## SET TASK A
In the logic analyzer post, at what multiple of the bus frequency does sampling work especially well for serial bus decoding?
## SET TASK B
From the logic analyzer post, quote the passage that begins at the words "So originally, the" and ends after the words "into the analyzer.".

PAGE start

It pains me though that you haven't experienced a 'real' logic analyzer (and that is in quotes because they are all real but originally they were different).
So originally, the way the logic analyzer worked was that you had a 'clock' module and 'data' lines. The clock module fed a clock signal into analyzer and you told it so sample the data lines on the rising, falling, or both clock edges. It was done this way because all digital logic works on the clock edges. You could also 'oversample' where you ran the system clock through a clock doubler or quadrupler or octupler and used that as your clock source. That would let you look at a signal multiple times. Most of the doubler circuit patents[1] have expired so using them/building them is fine.
Given that setup you could analyze your logic using the clock the logic was using and everything just worked. To translate back into 'real' time you either had to measure the logic's clock or annotate the samples with a free running clock built into the analyzer.
What you have built, and a lot of people have experienced on things like the Rigol scope and elsewhere, is more like a 'digital oscilloscope' where you digitally sample the inputs at a given frequency. This is fine for doing serial bus decoding (especially if you can sample at 16x the bus frequency) but it doesn't help on logic analysis if your tracking down timing issues. Because the signal may have changed state at any time between the sampling interval you can't check setup or hold times accurately.
There's been various discussions around here, and often the Raspberry Pi comes up. The Raspberry Pi is a great board and everything, but this "Logic Analyzer" use case is a great example of where a Microcontroller should be used rather than a general-purpose computer.

PAGE end
SUPPLIED MATERIAL start

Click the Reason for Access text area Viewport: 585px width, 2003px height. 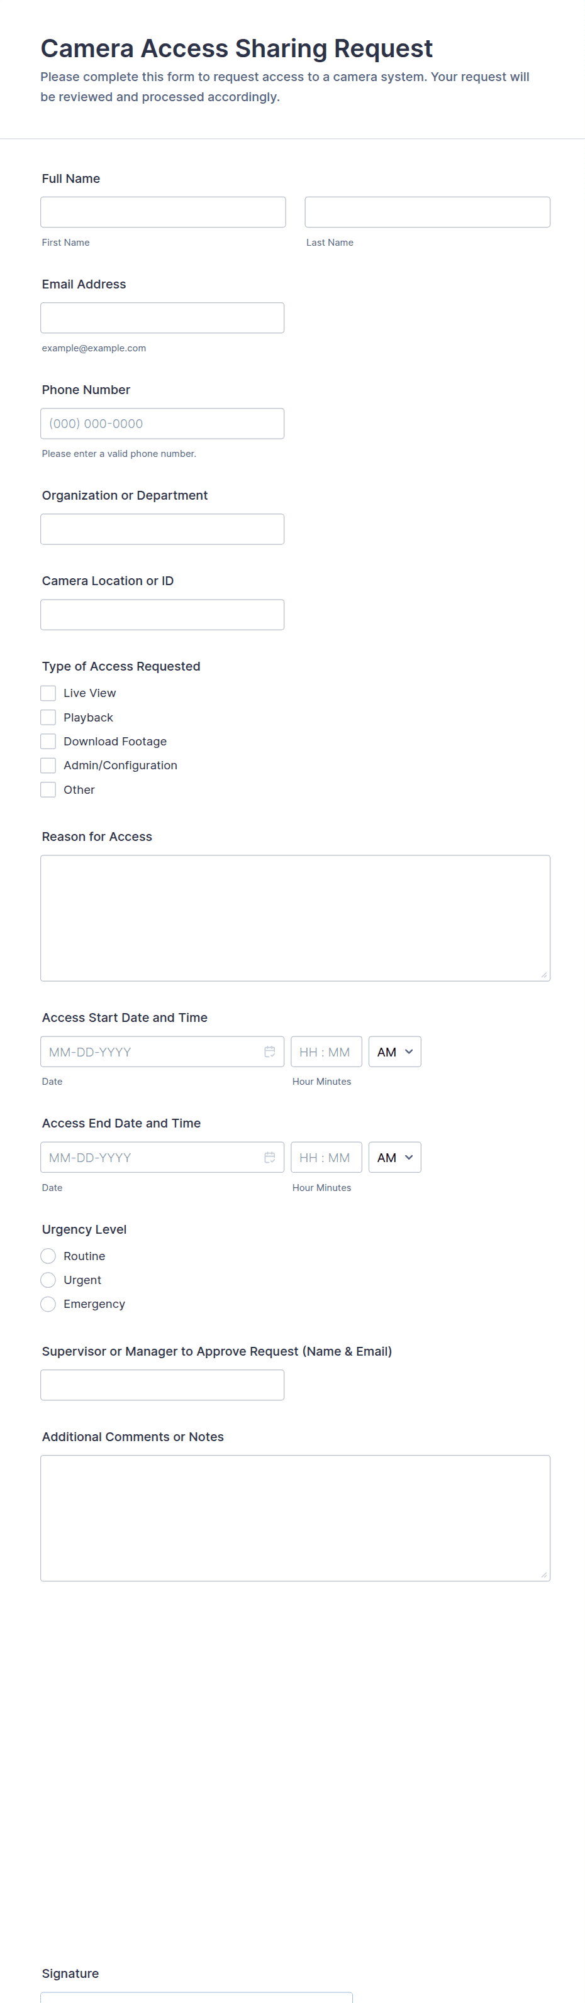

SUPPLIED MATERIAL end

## FINAL RESULT A
16x the bus frequency.

## FINAL RESULT B
So originally, the way the logic analyzer worked was that you had a 'clock' module and 'data' lines. The clock module fed a clock signal into analyzer and you told it so sample the data lines on the rising, falling, or both clock edges. It was done this way because all digital logic works on the clock edges. You could also 'oversample' where you ran the system clock through a clock doubler or quadrupler or octupler and used that as your clock source. That would let you look at a signal multiple times. Most of the doubler circuit patents[1] have expired so using them/building them is fine.
Given that setup you could analyze your logic using the clock the logic was using and everything just worked. To translate back into 'real' time you either had to measure the logic's clock or annotate the samples with a free running clock built into the analyzer.